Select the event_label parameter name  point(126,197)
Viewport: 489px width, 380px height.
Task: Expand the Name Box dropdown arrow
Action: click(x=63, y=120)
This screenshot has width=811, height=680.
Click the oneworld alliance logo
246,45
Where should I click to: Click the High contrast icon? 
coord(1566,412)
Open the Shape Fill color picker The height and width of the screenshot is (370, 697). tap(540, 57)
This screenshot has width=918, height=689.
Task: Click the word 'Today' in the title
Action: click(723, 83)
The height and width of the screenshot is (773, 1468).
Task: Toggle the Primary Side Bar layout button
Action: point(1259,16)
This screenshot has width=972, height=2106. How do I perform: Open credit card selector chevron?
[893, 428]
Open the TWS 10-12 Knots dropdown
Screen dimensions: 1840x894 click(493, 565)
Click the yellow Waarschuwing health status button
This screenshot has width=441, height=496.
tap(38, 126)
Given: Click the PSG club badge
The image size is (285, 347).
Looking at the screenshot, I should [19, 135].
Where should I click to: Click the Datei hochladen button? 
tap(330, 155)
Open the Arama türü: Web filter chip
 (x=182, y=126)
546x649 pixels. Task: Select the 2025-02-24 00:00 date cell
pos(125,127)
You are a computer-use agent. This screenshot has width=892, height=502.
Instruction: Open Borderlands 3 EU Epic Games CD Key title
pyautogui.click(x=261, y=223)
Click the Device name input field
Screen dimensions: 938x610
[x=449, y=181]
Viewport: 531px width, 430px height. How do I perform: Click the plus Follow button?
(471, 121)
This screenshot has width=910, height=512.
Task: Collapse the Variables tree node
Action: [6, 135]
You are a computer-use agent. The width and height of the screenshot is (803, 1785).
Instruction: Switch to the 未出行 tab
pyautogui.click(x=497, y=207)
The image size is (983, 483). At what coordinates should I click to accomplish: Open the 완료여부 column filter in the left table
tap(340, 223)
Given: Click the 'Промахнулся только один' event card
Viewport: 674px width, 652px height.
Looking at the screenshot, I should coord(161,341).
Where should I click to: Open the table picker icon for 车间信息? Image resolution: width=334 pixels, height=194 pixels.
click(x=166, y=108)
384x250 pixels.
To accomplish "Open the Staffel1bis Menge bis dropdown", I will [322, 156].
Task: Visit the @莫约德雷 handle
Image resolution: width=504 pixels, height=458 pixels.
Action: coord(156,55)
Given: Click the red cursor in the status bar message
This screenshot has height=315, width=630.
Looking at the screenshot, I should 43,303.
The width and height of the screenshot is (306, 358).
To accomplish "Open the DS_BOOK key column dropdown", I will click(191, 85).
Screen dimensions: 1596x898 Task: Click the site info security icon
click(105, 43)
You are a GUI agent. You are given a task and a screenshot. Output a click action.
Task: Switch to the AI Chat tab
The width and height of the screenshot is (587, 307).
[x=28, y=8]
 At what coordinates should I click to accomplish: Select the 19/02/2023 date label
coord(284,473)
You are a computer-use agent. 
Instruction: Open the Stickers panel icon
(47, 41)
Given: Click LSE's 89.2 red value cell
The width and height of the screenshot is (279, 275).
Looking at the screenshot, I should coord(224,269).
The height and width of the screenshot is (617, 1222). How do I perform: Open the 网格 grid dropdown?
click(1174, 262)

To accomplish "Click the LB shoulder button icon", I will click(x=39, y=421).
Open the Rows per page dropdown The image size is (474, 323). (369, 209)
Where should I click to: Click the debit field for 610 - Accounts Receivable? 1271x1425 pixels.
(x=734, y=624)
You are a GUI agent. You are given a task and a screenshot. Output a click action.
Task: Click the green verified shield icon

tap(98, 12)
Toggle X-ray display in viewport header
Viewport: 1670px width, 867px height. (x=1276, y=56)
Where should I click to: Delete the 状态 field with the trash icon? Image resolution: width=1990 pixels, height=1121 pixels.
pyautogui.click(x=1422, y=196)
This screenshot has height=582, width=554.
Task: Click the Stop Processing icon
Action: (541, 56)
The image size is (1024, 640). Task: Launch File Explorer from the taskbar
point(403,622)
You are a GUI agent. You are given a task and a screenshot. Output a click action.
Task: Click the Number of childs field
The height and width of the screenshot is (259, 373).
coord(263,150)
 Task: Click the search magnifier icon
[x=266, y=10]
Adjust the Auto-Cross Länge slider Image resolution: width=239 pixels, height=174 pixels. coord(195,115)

*Work to do:*
Copy all of the data above exactly, line for line, with nothing added or left out.

*Problem solution:*
Select the event_label parameter name  point(126,197)
Viewport: 489px width, 380px height.
Task: Expand the Name Box dropdown arrow
Action: click(x=63, y=120)
This screenshot has width=811, height=680.
Click the oneworld alliance logo
246,45
Where should I click to: Click the High contrast icon? 
coord(1566,412)
Open the Shape Fill color picker The height and width of the screenshot is (370, 697). tap(540, 57)
This screenshot has width=918, height=689.
Task: Click the word 'Today' in the title
Action: click(723, 83)
The height and width of the screenshot is (773, 1468).
Task: Toggle the Primary Side Bar layout button
Action: point(1259,16)
This screenshot has width=972, height=2106. How do I perform: Open credit card selector chevron?
[893, 428]
Open the TWS 10-12 Knots dropdown
Screen dimensions: 1840x894 click(493, 565)
Click the yellow Waarschuwing health status button
This screenshot has width=441, height=496.
tap(38, 126)
Given: Click the PSG club badge
The image size is (285, 347).
Looking at the screenshot, I should [19, 135].
Where should I click to: Click the Datei hochladen button? 
tap(330, 155)
Open the Arama türü: Web filter chip
 (x=182, y=126)
546x649 pixels. Task: Select the 2025-02-24 00:00 date cell
pos(125,127)
You are a computer-use agent. This screenshot has width=892, height=502.
Instruction: Open Borderlands 3 EU Epic Games CD Key title
pyautogui.click(x=261, y=223)
Click the Device name input field
Screen dimensions: 938x610
[x=449, y=181]
Viewport: 531px width, 430px height. How do I perform: Click the plus Follow button?
(471, 121)
This screenshot has width=910, height=512.
Task: Collapse the Variables tree node
Action: [6, 135]
You are a computer-use agent. The width and height of the screenshot is (803, 1785).
Instruction: Switch to the 未出行 tab
pyautogui.click(x=497, y=207)
The image size is (983, 483). At what coordinates should I click to accomplish: Open the 완료여부 column filter in the left table
tap(340, 223)
Given: Click the 'Промахнулся только один' event card
Viewport: 674px width, 652px height.
Looking at the screenshot, I should coord(161,341).
Where should I click to: Open the table picker icon for 车间信息? Image resolution: width=334 pixels, height=194 pixels.
click(x=166, y=108)
384x250 pixels.
To accomplish "Open the Staffel1bis Menge bis dropdown", I will [322, 156].
Task: Visit the @莫约德雷 handle
Image resolution: width=504 pixels, height=458 pixels.
Action: coord(156,55)
Given: Click the red cursor in the status bar message
This screenshot has height=315, width=630.
Looking at the screenshot, I should 43,303.
The width and height of the screenshot is (306, 358).
To accomplish "Open the DS_BOOK key column dropdown", I will click(191, 85).
Screen dimensions: 1596x898 Task: Click the site info security icon
click(105, 43)
You are a GUI agent. You are given a task and a screenshot. Output a click action.
Task: Switch to the AI Chat tab
The width and height of the screenshot is (587, 307).
[x=28, y=8]
 At what coordinates should I click to accomplish: Select the 19/02/2023 date label
coord(284,473)
You are a computer-use agent. 
Instruction: Open the Stickers panel icon
(47, 41)
Given: Click LSE's 89.2 red value cell
The width and height of the screenshot is (279, 275).
Looking at the screenshot, I should coord(224,269).
The height and width of the screenshot is (617, 1222). How do I perform: Open the 网格 grid dropdown?
click(1174, 262)

To accomplish "Click the LB shoulder button icon", I will click(x=39, y=421).
Open the Rows per page dropdown The image size is (474, 323). (369, 209)
Where should I click to: Click the debit field for 610 - Accounts Receivable? 1271x1425 pixels.
(x=734, y=624)
You are a GUI agent. You are given a task and a screenshot. Output a click action.
Task: Click the green verified shield icon

tap(98, 12)
Toggle X-ray display in viewport header
Viewport: 1670px width, 867px height. (x=1276, y=56)
Where should I click to: Delete the 状态 field with the trash icon? Image resolution: width=1990 pixels, height=1121 pixels.
pyautogui.click(x=1422, y=196)
This screenshot has height=582, width=554.
Task: Click the Stop Processing icon
Action: (541, 56)
The image size is (1024, 640). Task: Launch File Explorer from the taskbar
point(403,622)
You are a GUI agent. You are given a task and a screenshot. Output a click action.
Task: Click the Number of childs field
The height and width of the screenshot is (259, 373).
coord(263,150)
 Task: Click the search magnifier icon
[x=266, y=10]
Adjust the Auto-Cross Länge slider Image resolution: width=239 pixels, height=174 pixels. coord(195,115)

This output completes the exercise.